After struggling with the scraper, I just moved on and used Facebook’s data.
Since Facebook’s conversation file is all mixed up, I needed some help to extract our group’s conversation. Fortunately, a good samaritan wrote a Facebook Chat Archive Paster which basically analyzes and splits your huge conversation file into actual conversation files.
The conversation text file you get is pretty rough. You basically get what everyone said in chronological order with a timestamp and the name of the author. I wanted to make it easier to read so I started parsing and templating the file using good old PHP.
I quickly realized that, while we didn’t have any emojis, we still had links to content we shared with each other (GIFs, memes, YouTube videos, you name it). Since most of them were important to the context of the discussion, I decided to include image previews of the links. While looping across all conversation items, I used a simple regex to detect the presence of a URL. I then used the Embed library to fetch the OpenGraph meta image value for that URL and simply replaced the URL with the actual image. Obviously, some links are dead at this point, the parser just ignores those and moves to the next item.
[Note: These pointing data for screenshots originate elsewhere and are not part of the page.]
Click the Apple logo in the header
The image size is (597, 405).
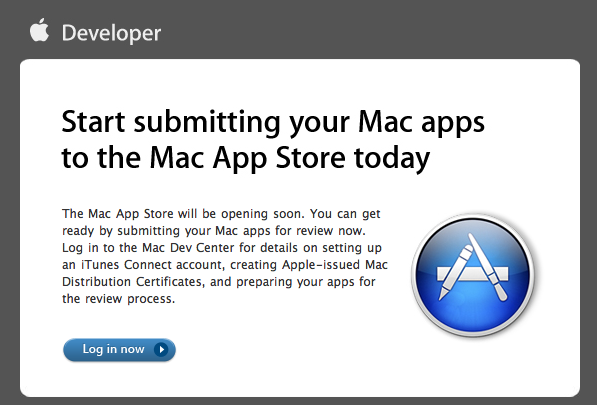(x=40, y=30)
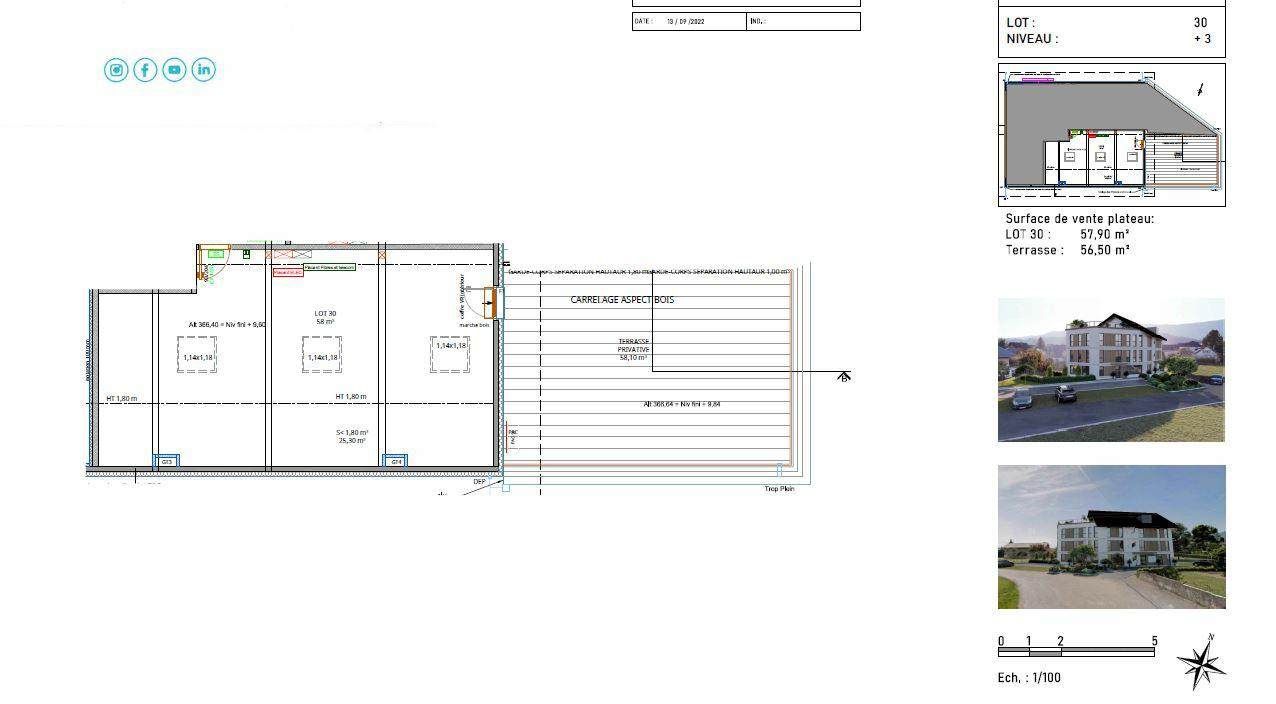
Task: Click the TERRASSE PRIVATIVE label
Action: tap(633, 348)
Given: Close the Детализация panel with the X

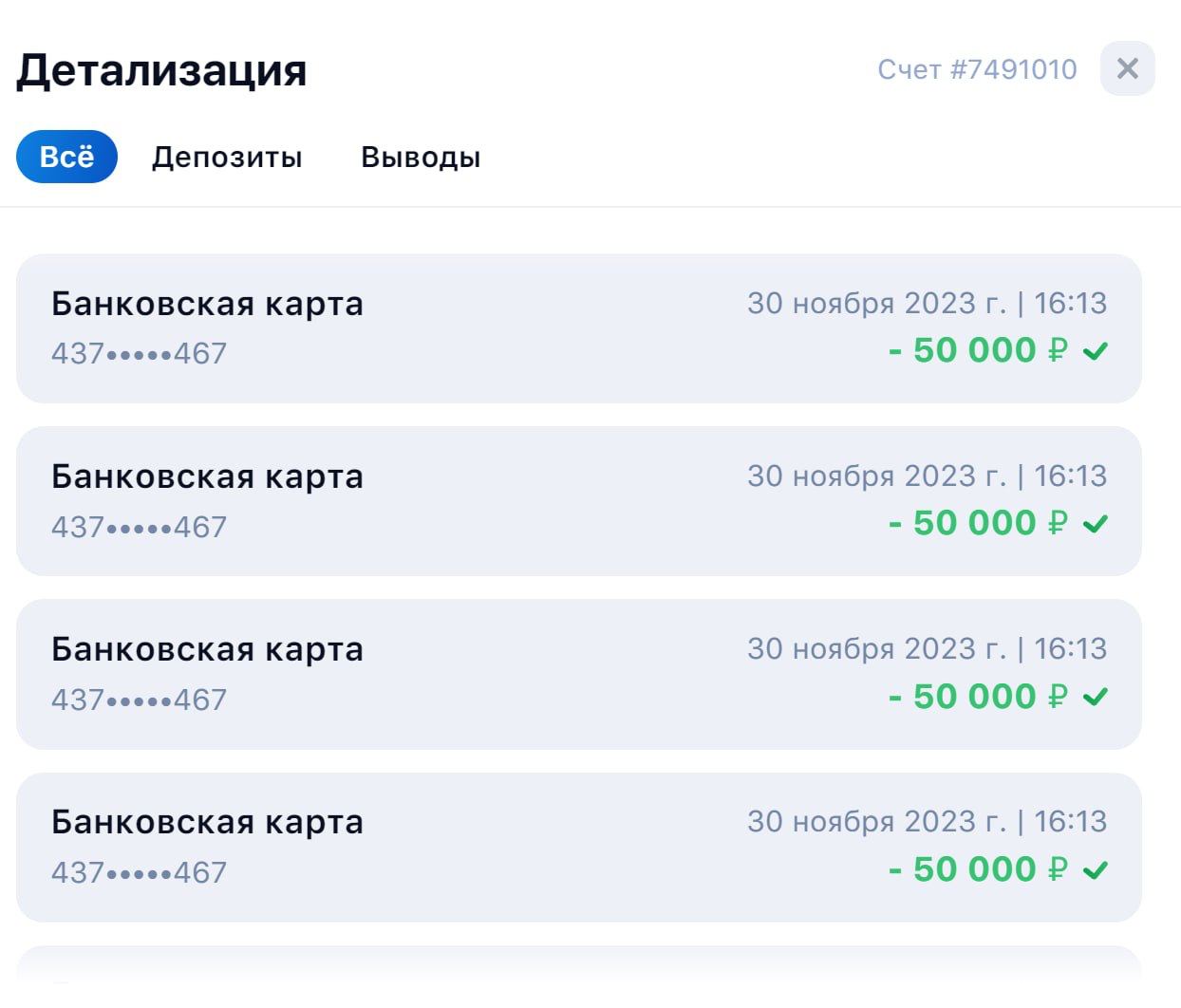Looking at the screenshot, I should pyautogui.click(x=1127, y=68).
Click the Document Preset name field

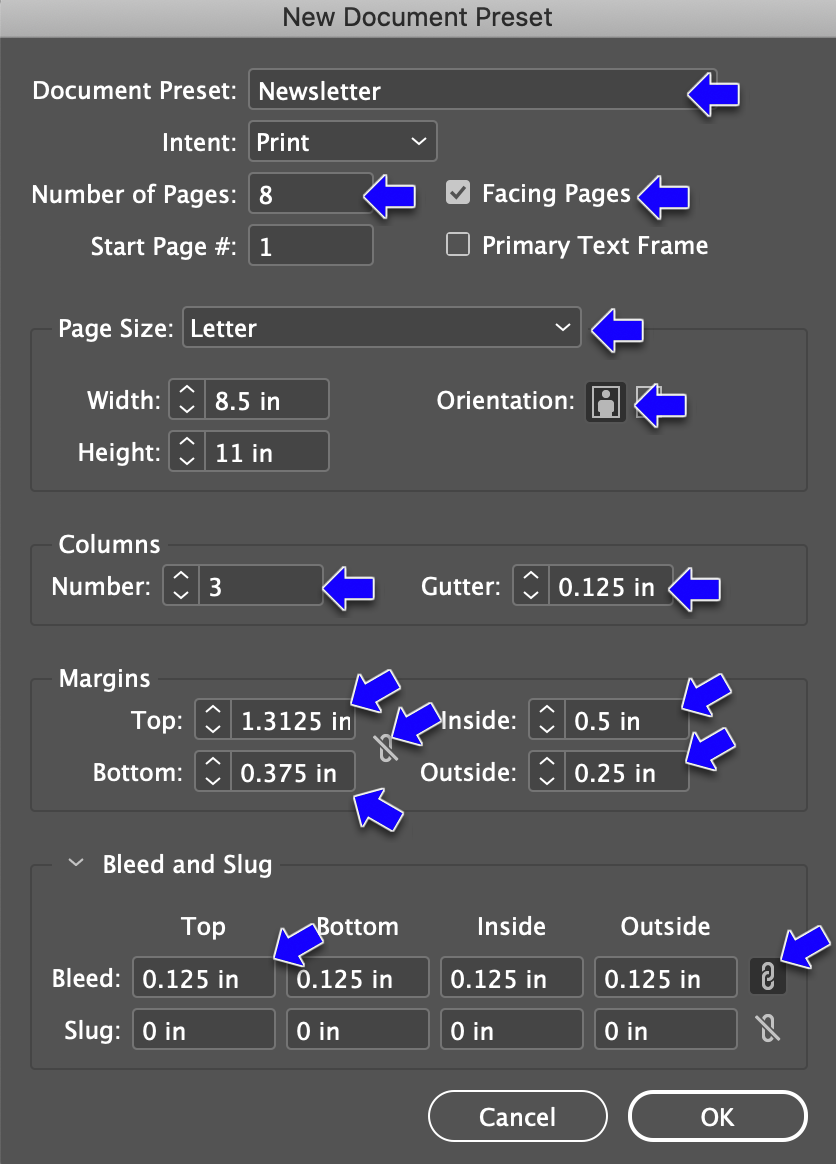(x=483, y=90)
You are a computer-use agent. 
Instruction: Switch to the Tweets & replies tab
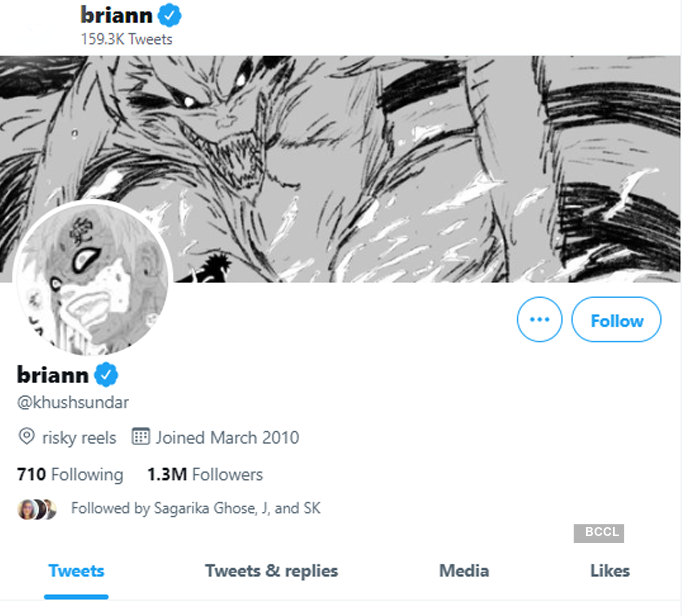point(271,572)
I grouped the discussion by day, then by month, including a page break after each month so it would be easier to scroll once it’s in paper format. Sprinkled some CSS and some Google Fonts to make this pretty and voilà! The final HTML file is ready.
Next up will be packaging and printing. I’ll have to convert that monstrous HTML file to PDF. I’ll probably be using the aptly named HTML to PDF package for this. Printing will be tricky though, I have yet to find a website that does nano-short runs (I’ll be needing like 8 of them) at a “reasonable” price.